Leicester researchers pay tribute to Professor Colin Pillinger

Posted by pt91 at May 08, 2014 02:50 PM |
Space scientist behind Beagle 2 mission remembered by Leicester colleagues

We have learnt, with great regret, of the death of Professor Colin Pillinger. Professor Pillinger was the driving force behind the Beagle 2 Mars mission launched in 2003, which a number of University of Leicester academics were heavily involved in.

Emeritus Professor Alan Wells, who worked for many years with Professor Pillinger, has written a tribute to the well-known planetary scientist.

University of Leicester Pro-Vice-Chancellor Professor Martin Barstow, who is Head of the College of Science and Engineering and President-elect of the Royal Astronomical Society, said: “I was shocked and very sad to learn of Colin's death this morning. He was a truly larger than life character who was a tremendous advocate for planetary science in the UK.

"In having the vision to develop the Beagle 2 lander programme, the first UK-led probe to land on another planet, he can be credited with transforming planetary science in the UK. Although, sadly, the landing was eventually unsuccessful, its impetus left a lasting legacy from which the current excellence and high profile of planetary science at Leicester and in the UK beyond has emerged.

"Colin's commitment to engagement with the public and the strong public interest generated in Beagle 2 also benefited the wider space and astronomy programme by raising its profile in Government, helping secure long term funding and a recognition of the importance of this science to the UK. I always enjoyed Colin's stimulating company and will personally miss him.
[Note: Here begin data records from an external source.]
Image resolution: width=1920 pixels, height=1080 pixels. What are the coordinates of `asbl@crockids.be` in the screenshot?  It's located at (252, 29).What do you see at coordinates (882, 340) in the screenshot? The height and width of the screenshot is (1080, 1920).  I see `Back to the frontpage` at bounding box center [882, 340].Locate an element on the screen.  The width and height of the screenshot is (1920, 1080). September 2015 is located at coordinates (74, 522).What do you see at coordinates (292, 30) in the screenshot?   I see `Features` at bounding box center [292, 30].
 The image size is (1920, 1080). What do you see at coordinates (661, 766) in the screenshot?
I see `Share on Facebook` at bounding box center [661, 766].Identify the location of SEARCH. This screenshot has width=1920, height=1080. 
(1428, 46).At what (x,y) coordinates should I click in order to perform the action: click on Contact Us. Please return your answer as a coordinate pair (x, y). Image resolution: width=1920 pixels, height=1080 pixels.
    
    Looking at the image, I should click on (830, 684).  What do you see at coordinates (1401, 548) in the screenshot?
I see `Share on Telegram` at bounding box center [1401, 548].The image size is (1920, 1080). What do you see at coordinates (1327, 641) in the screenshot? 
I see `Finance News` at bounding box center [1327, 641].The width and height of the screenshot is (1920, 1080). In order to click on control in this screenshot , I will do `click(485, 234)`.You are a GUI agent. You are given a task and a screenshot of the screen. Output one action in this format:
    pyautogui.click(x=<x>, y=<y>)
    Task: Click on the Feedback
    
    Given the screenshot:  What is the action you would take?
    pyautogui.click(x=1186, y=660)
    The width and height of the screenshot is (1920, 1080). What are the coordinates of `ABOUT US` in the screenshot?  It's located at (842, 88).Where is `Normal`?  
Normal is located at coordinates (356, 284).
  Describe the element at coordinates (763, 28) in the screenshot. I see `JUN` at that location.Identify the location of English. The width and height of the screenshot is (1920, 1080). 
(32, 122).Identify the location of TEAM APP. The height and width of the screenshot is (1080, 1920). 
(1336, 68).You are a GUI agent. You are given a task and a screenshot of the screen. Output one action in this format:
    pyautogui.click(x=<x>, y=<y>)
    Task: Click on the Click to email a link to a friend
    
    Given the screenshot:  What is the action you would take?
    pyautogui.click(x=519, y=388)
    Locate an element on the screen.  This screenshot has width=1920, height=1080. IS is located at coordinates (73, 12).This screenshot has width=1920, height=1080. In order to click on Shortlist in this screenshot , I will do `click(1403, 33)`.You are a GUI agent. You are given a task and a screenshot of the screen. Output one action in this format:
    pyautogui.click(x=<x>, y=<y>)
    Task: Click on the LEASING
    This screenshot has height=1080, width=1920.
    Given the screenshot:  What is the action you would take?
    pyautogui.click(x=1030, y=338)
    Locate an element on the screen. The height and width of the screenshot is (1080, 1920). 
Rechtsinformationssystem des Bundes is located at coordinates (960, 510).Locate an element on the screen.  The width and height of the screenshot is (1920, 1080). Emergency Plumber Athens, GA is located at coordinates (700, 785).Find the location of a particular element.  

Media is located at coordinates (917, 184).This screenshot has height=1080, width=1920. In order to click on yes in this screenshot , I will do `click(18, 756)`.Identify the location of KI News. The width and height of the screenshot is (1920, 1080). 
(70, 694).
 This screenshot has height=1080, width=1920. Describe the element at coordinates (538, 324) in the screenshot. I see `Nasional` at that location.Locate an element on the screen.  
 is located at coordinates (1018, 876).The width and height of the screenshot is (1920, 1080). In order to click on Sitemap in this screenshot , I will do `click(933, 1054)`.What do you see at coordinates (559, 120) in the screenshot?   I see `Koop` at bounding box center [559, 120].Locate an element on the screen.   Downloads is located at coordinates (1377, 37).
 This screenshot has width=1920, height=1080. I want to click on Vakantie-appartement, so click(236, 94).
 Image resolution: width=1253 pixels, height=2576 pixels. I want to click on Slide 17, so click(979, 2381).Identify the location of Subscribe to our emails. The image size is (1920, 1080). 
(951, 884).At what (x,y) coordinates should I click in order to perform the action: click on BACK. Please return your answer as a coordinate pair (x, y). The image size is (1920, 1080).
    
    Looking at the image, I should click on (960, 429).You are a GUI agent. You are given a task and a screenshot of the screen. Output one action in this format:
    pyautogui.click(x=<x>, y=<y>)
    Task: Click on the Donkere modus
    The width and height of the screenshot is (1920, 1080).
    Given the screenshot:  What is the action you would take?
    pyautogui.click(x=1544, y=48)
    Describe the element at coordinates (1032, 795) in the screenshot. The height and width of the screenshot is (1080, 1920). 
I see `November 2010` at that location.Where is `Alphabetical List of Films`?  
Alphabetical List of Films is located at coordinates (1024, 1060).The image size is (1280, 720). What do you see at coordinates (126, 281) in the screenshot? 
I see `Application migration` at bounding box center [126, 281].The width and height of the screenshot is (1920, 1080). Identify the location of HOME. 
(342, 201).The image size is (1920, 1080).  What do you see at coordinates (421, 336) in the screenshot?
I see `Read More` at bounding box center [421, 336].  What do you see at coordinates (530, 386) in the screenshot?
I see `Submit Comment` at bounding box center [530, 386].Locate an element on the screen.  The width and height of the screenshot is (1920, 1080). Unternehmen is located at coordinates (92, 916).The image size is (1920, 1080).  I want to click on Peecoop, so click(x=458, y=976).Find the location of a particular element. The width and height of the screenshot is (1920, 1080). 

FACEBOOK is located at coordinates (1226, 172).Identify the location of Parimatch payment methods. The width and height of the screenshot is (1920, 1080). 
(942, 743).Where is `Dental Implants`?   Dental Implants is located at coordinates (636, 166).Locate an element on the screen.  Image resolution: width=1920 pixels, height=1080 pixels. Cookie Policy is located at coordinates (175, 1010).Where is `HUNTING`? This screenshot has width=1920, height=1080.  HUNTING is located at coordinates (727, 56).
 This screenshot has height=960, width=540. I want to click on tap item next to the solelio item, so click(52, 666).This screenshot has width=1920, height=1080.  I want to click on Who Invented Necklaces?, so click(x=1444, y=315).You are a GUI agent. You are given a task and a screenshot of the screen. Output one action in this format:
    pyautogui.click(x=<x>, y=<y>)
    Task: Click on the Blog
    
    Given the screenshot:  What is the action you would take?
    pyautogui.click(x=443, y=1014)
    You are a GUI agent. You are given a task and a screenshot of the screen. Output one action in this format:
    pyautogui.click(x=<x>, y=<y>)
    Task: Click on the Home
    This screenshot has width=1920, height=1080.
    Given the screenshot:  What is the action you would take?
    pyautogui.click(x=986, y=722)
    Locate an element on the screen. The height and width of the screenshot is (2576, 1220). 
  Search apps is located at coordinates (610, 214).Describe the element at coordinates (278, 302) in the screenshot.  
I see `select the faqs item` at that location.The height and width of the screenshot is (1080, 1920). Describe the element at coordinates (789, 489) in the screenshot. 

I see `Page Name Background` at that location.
However, this is a wider, and untimely, loss to the whole of UK space science.”

Dr Paul Abel of the Centre for Interdisciplinary Science, and a regular presenter on the BBC's Sky at Night programme, said: "I was rather saddened to hear of the passing of Professor Colin Pillinger this morning.  Many will know of Colin due to work with the Beagle 2 mission- a bold pioneering adventure aimed at searching the Martian sands for evidence of life.  As well as being a much respected planetary scientist, he was also a great communicator of science and a unique delivery and style.  When the controversial discovery of potential fossils of bacterial like life forms was made in the Martian meteorite ALH 84001, Colin appeared on the Sky at Night to passionately discuss the results. He will be sorely missed."